Have I got that right?
(My apology for any confusion cause by the edit,
but we will not ask people to visit and analyze other
specific sites, especially spammers and scrapers.)
| 9:49 pm on Apr 1, 2011 (gmt 0)|
You get credit for a mention, the site was obviously talking about your site. Google never said a link had to be an href, in fact it can be anything they can quantify as "buzz".
How much value there is in that? Only Google knows, I wouldn't go pasting your address everywhere :-)
| 3:59 am on Apr 2, 2011 (gmt 0)|
What? From when did google started crawling links that aren't clickable? Why do they want to do that?
We often turn links in comment section into links that aren't clickable? why should google crawl them when the site on which they appear doesn't want them to?
It is a big joke if they do that.
| 4:05 am on Apr 2, 2011 (gmt 0)|
Why is google not providing information to the owner of the site on which a broken link appears?
None of the webmaster tools (including bing) report broken links on sites on which they appear.Why is it so?
| 4:59 am on Apr 3, 2011 (gmt 0)|
Sorry for the confusion.
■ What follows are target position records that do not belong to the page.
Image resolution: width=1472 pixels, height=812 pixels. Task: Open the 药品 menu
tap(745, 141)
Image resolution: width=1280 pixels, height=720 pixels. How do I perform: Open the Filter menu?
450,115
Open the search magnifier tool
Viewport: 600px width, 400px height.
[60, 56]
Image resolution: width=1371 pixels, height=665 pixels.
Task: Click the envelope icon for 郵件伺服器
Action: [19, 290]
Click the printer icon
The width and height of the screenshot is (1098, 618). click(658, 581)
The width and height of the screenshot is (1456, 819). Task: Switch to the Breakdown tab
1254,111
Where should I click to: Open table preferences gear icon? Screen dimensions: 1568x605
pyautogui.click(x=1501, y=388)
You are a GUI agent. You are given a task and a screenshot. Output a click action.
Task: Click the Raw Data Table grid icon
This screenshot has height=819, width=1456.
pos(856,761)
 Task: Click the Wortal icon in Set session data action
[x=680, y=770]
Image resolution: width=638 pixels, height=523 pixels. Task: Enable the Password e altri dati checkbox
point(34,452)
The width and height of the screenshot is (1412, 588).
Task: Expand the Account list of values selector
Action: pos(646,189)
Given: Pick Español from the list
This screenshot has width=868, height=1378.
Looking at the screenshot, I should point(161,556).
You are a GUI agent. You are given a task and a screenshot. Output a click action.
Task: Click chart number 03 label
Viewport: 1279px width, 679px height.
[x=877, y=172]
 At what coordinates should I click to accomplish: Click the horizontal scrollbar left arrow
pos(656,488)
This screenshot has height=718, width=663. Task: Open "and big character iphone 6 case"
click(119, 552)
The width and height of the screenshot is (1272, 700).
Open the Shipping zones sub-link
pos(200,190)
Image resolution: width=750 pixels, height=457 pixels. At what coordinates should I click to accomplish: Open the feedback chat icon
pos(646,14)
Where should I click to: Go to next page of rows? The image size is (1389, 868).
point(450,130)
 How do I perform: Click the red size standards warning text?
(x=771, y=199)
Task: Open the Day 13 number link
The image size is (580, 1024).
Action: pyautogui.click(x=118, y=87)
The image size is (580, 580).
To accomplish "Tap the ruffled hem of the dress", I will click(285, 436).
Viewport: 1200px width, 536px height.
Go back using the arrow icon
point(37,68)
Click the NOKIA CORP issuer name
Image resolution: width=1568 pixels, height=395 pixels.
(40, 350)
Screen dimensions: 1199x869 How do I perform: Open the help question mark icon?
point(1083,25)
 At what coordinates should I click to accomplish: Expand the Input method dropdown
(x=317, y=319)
Gbot is following a link that isn't a link
|I can't tell if you're saying that Gbot is following a link that isn't a link or incorrectly following live links that are properly formatted? |
Google did not invent the internet. A link, up until now, at least to me, was when it's an href.
|Google never said a link had to be an href. |
Yep - That was the question in mind.
|But you are also saying that, maybe, you can get Google "credit" for an inbound link (assuming your server replies with a 200 OK status) from unlinked text on another website that looks like a URL. |
Have I got that right?
(disclaimer: I'm not a G spokesman). Unless that site is hooked up with them, such as using WMT, Google as any other search engine or any other company has no relationship with the site owner.
|Why is google not providing information to the owner of the site on which a broken link appears? |
For your own site, you may wish to use tools such as xenu.
| 6:00 pm on Apr 3, 2011 (gmt 0)|
I checked that se spammer/scraper site "cached" version in google. Its from an earlier date than the date on WMT, and yes, the live link is correctly formatted, while the incorrect formatted text (which includes "...." and google treats as a link) is not a live link.
Just wanted to make sure that the site didn't fix their problem "after" google visited. Now it's clear that Gbot acts odd
| 6:10 pm on Apr 3, 2011 (gmt 0)|
I just found this Google Help page that seems to be addressing this situation. In the SERP, it is dated as March 20, 2011, so it seems like it is pretty new, if the SERP date can be believed.
|Unexpected 404 errors |
...Google strives to detect these types of issues and resolve them so that they will disappear from Crawl Errors. In general, 404 errors won't impact your site's search performance, and you can safely ignore them if you're certain that the URLs should not exist on your site.
| 8:31 am on Apr 6, 2011 (gmt 0)|
| 8:39 am on Apr 6, 2011 (gmt 0)|
|why should google crawl them when the site on which they appear doesn't want them to? |
Because it's their Internet and they'll crawl if they want to?
Idk, they're getting annoying ... Really, their need to 'overdo' everything may be their biggest downfall, because to me, they really are getting just plain annoying in some ways, and imo if other site owners feel the same way it could be an issue for them in the long-run.